(TO BE DONE) Please return the records from the first line through the line containing "Action: point(63,46)", copying both ends and every line between them verbatim.

[Records from a pointing dataset]
⁂

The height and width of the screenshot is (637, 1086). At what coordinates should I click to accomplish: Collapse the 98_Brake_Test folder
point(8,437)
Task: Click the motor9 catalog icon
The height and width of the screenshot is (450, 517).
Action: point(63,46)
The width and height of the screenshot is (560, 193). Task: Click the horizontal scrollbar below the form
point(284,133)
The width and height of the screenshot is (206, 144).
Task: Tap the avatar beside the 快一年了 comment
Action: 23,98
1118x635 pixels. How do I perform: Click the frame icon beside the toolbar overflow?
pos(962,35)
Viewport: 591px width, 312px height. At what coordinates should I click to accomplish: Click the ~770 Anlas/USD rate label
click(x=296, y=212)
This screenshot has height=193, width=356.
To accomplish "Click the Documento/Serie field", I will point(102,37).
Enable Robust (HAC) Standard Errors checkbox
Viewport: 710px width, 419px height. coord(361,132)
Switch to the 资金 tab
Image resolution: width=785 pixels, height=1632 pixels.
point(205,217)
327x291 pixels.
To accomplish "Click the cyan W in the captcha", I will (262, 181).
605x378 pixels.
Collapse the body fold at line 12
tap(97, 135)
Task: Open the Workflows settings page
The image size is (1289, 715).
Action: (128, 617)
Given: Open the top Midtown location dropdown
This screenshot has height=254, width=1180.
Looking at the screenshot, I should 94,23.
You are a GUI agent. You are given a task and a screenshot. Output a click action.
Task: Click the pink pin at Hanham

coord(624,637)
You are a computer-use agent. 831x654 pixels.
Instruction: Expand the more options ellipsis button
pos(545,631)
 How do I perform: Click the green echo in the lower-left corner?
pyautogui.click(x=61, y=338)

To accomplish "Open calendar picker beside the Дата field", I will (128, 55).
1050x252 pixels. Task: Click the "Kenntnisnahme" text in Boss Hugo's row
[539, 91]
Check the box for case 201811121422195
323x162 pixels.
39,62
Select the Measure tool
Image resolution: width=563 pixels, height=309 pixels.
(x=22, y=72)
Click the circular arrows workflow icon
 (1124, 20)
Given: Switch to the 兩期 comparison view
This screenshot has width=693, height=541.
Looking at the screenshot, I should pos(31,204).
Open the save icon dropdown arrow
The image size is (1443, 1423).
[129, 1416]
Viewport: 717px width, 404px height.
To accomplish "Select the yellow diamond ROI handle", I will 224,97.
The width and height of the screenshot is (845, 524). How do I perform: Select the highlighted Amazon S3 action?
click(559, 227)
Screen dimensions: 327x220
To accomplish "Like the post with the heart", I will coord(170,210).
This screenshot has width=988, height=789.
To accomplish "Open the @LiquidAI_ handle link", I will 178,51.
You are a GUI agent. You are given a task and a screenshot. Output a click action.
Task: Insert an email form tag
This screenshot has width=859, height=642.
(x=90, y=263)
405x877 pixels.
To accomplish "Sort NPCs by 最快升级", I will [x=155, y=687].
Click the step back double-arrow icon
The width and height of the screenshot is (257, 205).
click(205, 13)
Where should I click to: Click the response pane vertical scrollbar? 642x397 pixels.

⁂

(FINAL RESULT)
The height and width of the screenshot is (637, 1086). At what coordinates should I click to accomplish: Collapse the 98_Brake_Test folder
point(8,437)
Task: Click the motor9 catalog icon
The height and width of the screenshot is (450, 517).
Action: point(63,46)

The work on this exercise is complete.